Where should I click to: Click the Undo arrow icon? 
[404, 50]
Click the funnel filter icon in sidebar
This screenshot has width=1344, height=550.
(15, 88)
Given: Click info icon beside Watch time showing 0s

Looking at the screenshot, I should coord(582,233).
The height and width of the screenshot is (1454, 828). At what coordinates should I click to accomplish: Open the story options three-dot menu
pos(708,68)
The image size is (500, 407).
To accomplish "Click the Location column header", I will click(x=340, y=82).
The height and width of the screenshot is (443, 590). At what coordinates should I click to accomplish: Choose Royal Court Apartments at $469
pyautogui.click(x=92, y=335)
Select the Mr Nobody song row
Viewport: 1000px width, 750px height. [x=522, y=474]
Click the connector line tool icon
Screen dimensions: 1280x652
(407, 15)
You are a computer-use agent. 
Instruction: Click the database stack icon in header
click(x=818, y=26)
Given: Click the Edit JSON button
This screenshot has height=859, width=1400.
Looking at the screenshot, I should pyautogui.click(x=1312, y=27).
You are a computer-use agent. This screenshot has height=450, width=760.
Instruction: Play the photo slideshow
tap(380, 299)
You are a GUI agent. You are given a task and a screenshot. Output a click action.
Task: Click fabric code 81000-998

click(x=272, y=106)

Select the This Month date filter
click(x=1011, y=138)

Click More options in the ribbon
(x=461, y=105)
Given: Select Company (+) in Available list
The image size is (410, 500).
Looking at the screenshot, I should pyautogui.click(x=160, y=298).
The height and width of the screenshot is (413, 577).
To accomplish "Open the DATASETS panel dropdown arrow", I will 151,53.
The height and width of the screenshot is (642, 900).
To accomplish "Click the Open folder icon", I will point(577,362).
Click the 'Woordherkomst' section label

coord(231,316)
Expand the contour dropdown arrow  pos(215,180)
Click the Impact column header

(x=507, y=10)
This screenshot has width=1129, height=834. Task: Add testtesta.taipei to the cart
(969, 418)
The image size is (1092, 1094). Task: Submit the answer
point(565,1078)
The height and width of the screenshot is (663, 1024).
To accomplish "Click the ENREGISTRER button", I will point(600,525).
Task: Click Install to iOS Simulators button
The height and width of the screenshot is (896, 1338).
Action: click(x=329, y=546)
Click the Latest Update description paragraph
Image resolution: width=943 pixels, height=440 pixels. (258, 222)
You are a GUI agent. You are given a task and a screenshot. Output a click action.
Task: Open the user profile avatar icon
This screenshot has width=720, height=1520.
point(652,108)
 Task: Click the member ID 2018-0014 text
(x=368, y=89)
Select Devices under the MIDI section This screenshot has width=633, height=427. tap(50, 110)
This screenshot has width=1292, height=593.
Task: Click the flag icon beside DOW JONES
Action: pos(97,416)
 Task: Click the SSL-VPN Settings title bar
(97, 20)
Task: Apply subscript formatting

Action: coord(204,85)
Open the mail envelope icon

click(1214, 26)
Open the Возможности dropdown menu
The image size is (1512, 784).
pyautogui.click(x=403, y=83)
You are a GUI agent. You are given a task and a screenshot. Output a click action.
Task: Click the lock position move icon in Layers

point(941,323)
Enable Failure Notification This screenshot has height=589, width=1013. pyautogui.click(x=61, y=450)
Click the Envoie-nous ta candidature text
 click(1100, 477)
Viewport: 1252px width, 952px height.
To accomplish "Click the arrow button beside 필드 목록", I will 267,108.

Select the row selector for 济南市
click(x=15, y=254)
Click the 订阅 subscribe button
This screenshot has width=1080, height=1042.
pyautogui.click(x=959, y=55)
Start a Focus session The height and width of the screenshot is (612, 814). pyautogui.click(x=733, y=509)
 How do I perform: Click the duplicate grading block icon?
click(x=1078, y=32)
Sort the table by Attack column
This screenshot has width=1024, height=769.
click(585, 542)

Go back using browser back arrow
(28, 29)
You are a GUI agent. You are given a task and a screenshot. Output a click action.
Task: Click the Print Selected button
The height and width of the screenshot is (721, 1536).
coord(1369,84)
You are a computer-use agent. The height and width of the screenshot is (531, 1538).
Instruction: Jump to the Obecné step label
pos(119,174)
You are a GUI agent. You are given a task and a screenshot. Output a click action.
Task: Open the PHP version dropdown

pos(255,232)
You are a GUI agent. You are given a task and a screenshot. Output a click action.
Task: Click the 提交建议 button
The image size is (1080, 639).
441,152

◇ ◇ ◇ ◇

**Exercise:** Every line between the one holding "You are a computer-use agent. The" and the end of the listing above, inclusive, must be transcribed exactly; omit all others.

**Expected answer:**
You are a computer-use agent. The height and width of the screenshot is (531, 1538).
Instruction: Jump to the Obecné step label
pos(119,174)
You are a GUI agent. You are given a task and a screenshot. Output a click action.
Task: Open the PHP version dropdown

pos(255,232)
You are a GUI agent. You are given a task and a screenshot. Output a click action.
Task: Click the 提交建议 button
The image size is (1080, 639).
441,152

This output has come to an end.